In the data, find the word "question" and copy out every line that has it.

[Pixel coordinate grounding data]
....

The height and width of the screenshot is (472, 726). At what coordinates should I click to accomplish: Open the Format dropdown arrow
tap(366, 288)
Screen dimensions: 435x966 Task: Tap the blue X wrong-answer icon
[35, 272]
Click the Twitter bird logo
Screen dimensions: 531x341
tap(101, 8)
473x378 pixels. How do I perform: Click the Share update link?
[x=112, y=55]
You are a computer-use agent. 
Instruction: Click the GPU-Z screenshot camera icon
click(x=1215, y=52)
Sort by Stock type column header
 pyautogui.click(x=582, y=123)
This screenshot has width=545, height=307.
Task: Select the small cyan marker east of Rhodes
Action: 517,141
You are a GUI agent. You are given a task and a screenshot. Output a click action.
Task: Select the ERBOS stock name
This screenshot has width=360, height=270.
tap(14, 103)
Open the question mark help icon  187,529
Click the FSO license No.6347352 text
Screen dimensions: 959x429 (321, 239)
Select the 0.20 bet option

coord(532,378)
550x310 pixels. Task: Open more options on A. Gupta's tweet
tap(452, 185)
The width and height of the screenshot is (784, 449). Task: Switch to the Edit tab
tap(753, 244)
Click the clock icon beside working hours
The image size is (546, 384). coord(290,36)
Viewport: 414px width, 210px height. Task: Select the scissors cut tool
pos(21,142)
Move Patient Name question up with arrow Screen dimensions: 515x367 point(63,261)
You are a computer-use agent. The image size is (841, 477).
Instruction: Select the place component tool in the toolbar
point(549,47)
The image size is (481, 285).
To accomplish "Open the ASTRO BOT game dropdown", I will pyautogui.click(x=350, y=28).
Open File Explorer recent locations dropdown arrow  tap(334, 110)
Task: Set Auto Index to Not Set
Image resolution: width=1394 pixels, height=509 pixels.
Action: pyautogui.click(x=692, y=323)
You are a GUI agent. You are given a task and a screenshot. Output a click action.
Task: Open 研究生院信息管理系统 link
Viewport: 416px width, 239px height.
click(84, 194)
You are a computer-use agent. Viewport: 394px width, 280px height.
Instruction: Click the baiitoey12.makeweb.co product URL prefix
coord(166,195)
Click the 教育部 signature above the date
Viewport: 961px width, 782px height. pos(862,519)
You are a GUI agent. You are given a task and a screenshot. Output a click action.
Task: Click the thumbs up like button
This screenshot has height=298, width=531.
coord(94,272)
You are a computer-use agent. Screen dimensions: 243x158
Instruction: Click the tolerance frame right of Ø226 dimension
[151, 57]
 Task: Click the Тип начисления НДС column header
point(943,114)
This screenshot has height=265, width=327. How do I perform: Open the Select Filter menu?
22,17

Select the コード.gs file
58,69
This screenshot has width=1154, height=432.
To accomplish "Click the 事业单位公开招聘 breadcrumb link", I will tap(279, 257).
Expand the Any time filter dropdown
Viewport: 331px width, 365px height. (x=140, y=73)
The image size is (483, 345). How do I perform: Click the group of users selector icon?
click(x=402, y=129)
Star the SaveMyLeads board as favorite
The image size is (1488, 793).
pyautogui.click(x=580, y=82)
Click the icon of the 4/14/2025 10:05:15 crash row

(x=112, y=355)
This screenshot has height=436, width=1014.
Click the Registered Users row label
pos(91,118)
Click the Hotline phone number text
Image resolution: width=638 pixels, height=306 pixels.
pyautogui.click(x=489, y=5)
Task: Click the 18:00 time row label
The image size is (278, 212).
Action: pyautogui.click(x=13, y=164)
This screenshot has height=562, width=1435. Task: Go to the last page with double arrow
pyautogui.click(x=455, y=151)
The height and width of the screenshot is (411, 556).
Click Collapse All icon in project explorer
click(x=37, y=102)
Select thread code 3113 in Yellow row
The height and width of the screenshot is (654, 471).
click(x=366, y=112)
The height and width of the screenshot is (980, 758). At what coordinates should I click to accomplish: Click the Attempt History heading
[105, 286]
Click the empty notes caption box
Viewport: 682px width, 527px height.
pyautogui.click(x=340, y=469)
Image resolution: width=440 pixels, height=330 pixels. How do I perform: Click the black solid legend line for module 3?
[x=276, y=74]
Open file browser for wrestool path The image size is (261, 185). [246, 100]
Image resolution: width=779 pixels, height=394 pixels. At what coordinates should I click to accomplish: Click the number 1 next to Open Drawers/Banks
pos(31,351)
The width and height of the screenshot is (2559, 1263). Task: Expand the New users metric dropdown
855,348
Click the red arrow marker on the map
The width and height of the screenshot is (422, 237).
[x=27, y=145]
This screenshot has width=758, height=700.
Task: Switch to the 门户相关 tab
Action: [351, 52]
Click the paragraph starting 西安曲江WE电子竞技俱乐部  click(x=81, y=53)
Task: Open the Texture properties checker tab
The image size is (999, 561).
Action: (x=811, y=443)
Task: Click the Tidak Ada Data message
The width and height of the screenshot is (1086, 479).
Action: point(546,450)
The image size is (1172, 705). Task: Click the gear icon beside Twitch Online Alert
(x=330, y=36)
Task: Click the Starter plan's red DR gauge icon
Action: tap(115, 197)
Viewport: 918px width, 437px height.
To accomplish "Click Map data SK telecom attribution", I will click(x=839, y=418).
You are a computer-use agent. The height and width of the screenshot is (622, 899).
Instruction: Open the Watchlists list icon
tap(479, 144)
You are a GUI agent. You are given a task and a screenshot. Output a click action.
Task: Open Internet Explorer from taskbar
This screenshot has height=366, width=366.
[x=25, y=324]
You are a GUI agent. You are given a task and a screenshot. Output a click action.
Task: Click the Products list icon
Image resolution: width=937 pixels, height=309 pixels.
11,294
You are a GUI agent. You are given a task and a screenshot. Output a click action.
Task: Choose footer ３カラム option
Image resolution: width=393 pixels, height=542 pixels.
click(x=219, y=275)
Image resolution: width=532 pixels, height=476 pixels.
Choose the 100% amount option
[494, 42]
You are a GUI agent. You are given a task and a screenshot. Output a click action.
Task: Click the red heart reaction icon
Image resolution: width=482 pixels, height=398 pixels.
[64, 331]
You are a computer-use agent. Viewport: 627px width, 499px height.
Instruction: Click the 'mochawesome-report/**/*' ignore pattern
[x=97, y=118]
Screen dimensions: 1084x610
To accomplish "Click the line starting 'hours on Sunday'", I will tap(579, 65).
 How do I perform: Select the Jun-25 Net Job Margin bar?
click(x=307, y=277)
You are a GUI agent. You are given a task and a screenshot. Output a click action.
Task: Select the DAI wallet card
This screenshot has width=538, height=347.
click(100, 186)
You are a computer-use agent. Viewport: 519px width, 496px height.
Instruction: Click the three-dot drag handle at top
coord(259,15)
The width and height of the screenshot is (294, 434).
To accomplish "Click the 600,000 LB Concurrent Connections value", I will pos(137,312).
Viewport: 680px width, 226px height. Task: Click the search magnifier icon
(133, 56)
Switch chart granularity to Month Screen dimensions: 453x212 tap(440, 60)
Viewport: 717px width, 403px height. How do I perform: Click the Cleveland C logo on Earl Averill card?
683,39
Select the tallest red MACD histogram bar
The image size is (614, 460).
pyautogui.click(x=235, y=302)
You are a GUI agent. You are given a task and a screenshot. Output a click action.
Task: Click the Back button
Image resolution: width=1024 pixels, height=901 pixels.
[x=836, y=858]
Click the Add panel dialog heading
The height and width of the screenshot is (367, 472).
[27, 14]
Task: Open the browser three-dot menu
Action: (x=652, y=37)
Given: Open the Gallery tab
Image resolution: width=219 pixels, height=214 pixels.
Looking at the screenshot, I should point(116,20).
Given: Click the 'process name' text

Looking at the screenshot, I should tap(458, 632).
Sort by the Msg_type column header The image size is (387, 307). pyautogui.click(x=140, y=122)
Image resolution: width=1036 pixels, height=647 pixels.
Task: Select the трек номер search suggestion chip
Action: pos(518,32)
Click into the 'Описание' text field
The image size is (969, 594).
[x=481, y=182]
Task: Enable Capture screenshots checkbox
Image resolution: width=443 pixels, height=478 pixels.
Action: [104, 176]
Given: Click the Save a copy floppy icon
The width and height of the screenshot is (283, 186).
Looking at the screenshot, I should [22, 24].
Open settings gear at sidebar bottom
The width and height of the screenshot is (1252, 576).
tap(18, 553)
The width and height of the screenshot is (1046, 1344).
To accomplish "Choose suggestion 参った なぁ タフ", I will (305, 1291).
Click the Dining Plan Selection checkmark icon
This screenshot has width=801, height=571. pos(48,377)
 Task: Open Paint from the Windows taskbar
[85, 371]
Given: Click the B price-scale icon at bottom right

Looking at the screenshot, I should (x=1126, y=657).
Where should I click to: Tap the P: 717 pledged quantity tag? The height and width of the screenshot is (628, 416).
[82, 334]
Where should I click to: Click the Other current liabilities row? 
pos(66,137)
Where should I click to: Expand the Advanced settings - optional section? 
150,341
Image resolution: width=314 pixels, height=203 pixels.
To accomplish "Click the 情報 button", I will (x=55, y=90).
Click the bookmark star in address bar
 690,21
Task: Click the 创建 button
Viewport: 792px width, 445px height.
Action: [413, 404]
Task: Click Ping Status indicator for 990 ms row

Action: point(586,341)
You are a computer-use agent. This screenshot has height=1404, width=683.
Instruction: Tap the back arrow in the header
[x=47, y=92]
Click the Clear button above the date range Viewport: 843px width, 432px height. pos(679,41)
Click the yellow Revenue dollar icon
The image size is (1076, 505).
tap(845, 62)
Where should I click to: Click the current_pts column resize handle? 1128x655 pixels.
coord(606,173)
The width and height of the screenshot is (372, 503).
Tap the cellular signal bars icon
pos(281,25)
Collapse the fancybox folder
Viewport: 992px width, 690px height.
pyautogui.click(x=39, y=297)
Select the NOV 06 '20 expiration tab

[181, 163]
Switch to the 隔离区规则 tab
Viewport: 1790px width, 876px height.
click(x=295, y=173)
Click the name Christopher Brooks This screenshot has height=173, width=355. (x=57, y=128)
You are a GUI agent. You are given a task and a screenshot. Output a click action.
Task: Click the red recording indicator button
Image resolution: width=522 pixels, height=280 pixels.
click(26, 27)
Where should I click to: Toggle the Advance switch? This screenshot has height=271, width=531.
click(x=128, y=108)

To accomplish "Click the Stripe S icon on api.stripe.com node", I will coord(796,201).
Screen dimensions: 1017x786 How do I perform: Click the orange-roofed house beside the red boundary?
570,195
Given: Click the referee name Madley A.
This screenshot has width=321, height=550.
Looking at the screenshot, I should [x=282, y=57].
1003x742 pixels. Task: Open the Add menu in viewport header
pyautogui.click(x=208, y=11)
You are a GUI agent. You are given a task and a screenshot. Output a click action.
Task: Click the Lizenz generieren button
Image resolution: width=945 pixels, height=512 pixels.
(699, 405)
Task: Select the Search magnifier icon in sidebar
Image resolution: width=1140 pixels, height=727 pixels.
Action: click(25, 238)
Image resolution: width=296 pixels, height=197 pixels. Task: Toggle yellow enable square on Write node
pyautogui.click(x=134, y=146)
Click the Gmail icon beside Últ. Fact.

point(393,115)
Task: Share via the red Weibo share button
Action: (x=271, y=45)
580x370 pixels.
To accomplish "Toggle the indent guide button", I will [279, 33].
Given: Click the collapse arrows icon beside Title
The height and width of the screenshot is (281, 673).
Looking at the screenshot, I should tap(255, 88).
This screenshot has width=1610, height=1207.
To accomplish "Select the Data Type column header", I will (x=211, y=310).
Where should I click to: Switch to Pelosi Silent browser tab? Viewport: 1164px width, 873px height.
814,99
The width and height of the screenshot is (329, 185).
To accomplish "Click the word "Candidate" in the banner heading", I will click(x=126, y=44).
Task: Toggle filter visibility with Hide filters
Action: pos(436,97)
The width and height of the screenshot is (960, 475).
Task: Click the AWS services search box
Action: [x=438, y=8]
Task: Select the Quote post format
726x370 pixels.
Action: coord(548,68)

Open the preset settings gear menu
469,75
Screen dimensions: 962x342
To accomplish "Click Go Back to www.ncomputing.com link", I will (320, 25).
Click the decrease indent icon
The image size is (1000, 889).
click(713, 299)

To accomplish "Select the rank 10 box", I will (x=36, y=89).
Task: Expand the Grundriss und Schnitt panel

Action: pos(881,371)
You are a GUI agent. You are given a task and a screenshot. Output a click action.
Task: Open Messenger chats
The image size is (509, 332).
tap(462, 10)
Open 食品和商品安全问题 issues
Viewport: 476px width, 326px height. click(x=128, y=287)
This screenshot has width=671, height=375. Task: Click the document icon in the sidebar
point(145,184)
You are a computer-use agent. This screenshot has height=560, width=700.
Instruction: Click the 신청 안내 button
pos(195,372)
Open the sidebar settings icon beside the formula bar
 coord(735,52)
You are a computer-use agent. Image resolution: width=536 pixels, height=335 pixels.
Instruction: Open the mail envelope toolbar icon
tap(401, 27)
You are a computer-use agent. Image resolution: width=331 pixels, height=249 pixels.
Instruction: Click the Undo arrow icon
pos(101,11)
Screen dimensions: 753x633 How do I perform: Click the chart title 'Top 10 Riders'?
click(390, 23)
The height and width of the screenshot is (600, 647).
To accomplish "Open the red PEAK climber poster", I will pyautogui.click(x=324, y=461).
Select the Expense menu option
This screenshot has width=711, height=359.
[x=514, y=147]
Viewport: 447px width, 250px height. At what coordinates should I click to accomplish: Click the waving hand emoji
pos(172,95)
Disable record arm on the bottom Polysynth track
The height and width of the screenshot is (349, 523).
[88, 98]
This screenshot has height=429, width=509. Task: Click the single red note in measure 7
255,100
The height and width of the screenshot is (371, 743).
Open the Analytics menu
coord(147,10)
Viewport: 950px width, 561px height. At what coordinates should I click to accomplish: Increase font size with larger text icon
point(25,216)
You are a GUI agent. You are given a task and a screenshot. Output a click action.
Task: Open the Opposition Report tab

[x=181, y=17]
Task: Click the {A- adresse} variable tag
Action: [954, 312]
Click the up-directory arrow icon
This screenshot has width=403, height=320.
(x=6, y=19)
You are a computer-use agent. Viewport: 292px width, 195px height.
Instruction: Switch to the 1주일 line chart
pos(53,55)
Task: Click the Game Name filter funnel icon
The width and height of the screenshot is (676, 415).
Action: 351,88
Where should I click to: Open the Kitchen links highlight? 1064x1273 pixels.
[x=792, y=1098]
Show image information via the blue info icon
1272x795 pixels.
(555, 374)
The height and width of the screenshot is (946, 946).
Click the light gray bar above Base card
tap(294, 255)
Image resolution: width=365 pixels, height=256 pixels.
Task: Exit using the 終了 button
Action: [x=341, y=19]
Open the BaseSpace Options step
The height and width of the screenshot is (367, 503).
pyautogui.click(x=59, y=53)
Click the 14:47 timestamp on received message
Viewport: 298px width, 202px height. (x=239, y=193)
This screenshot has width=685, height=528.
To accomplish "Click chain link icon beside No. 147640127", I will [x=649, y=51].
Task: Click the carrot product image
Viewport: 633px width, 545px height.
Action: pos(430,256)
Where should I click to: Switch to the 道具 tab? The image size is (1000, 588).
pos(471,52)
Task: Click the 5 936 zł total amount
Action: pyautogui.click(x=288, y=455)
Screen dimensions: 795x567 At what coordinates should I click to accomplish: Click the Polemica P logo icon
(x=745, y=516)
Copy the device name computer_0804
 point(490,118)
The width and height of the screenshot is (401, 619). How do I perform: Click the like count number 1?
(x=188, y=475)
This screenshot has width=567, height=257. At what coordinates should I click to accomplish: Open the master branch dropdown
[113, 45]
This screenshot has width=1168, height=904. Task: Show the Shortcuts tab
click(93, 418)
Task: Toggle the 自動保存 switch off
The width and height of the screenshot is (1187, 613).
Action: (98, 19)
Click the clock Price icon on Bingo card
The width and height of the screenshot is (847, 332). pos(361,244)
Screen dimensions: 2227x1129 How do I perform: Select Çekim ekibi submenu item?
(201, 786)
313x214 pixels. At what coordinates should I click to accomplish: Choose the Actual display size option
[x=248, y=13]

....

Result for this task →
Open the question mark help icon  187,529
Move Patient Name question up with arrow Screen dimensions: 515x367 point(63,261)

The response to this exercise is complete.